Today marks 25 years since a bunch of surfers from St Agnes and Porthtowan organised themselves ( a minor miracle in itself back then) to fight against the dumping of raw sewage into their local lineups.

Dealing with condoms and sanitary towels in the lineup was more common than offshore days back then. It was so bad it was common to see kids on holiday making sandcastle flags out of the later on Cornish beaches. It was pretty disgusting. Yet the water authorities, councils, politicians, tourism chiefs and even some hoteliers in certain holiday resorts thought this was ok. The surfers did not. What started as a small group representing the locals soon grew as word spread up the coast from Cornwall to Devon, Wales, the east and south coasts. A movement was born.

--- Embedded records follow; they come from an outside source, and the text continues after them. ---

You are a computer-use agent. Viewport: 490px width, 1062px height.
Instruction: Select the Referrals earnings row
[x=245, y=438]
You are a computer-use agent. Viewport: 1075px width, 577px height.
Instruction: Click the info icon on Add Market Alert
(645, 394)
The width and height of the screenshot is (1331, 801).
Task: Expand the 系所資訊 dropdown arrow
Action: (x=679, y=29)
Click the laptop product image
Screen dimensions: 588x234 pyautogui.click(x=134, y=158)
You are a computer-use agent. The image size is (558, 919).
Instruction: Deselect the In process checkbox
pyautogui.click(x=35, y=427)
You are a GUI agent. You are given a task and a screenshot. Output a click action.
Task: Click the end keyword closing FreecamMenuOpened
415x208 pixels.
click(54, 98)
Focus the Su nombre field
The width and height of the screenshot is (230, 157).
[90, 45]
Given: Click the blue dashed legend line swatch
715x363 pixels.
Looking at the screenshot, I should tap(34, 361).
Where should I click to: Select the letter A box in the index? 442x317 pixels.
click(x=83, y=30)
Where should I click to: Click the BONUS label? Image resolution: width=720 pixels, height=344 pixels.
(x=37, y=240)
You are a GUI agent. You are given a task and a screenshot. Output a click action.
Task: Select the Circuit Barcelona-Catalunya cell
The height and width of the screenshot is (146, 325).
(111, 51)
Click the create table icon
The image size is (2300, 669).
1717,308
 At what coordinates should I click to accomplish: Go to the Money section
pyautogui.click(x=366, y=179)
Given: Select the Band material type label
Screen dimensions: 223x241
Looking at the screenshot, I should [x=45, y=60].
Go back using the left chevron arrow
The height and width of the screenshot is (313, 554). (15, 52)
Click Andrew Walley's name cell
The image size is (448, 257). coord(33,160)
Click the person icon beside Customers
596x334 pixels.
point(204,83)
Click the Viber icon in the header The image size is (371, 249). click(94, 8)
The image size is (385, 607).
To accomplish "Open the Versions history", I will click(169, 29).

In a remarkable stroke of luck, and it was pure luck, the small group at the heart of the campaign voted onto the SAS campaign board and a certain set of skills. Non were qualified in anything much apart from riding waves, but they had a healthy disregard for authority, a hatred of surfing in crap and a vivd imagination. Pretty soon images of gas masked surfers were captivating the publics imagination and a PR campaign had swung into action. MP’s were being chased around with an inflatable turd, shares were being bought in water companies and bags of sanitary towels and condoms collected at the beach were being handed back to shareholders at AGM’s. The authorities simply did not know how to handle it. SAS weren’t playing by the rules, mainly because SAS didn’t realise there were any. The water companies called in the po po, they tried to ban SAS from meetings, anything but admit they had to treat sewage before dumping it on millions of water users.

As more and more surfers got involved, the press backed the campaign and the public realised the surfers were fighting for them and the argument for disposing of sewage untreated into the ocean was decimated. It was a long hard fight, and to some extent is still not over, but when you sit above certain beaches now and look down into clear water it will be pretty tough to imagine how dirty our beaches were and what the surfers and pubic of the time were swimming in.

From groms who sent in their £1.50 pocket money, through pro surfers who supported the campaign some against advice of sponsors who thought the campaign may slow down T shirt sales, through to advisors and supporters, hard working staff, reps and directors of the SAS campaigns everyone should be proud of what SAS achieved and continues to fight for to this day.

As well as wishing happy birthday to SAS there is one other important thing you should take from this day and that is this. Anyone can change the world for the better. All it takes is belief and imagination!